Hacker News new | ask | show | jobs
by jstimpfle 3499 days ago
There will never be agreement what's the set of distinct characters (also, what characters should be included, bitcoin logo, facebook logo?)). I see Unicode as a necessary evil. Due to its complexity most applications should treat Unicode text as black boxes.

I never rely on Unicode for computation. When receiving Unicode I always make sure it's in the ASCII range. It could be argued that there should never have been Unicode domain names but I guess Western people are very lucky that ASCII includes most of their characters...

1 comments

> When receiving Unicode I always make sure it's in the ASCII range. [...] Western people are very lucky that ASCII includes most of their characters...

Please don't spread the myth of Western languages being encodable in ASCII, and don't pretend to support Unicode (or anything else than English) if you filter everything to ASCII.
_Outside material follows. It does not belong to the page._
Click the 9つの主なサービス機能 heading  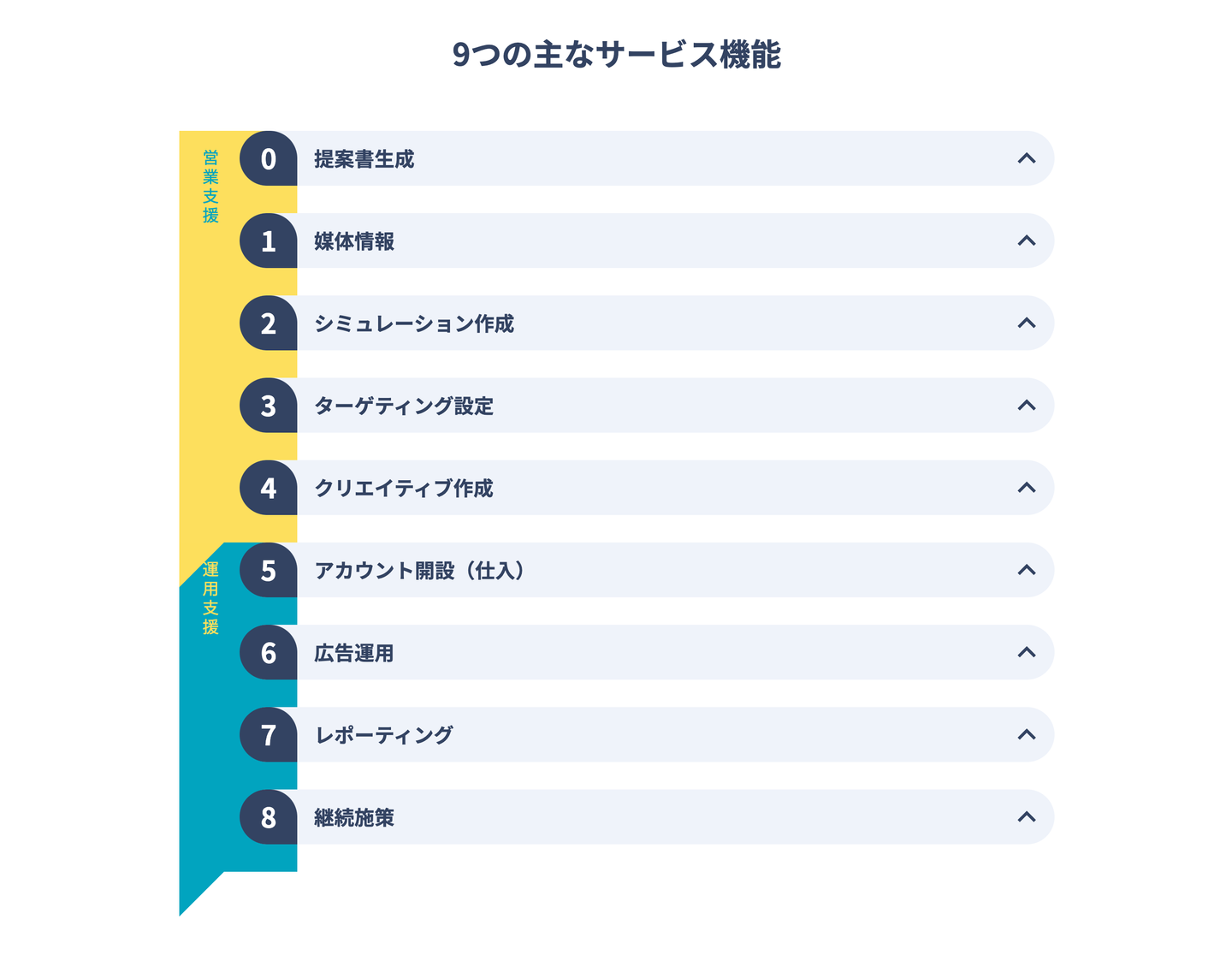[616, 55]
The _only_ Western language that is encodable in ASCII is English.

Corollary: English is the only language that can be encoded in ASCII.

The other western languages have endless issues with text being encoded/stripped down to ASCII. e.g. French, Spanish, Portuguese, German...

As a german I can attest that I can very well converse (e.g Email) in ASCII. Although it's convenient to use Umlauts, which I do. And I also agree that French or Spanish might be less convenient.

But that was not my point. The point was about identifiers, such as DNS names.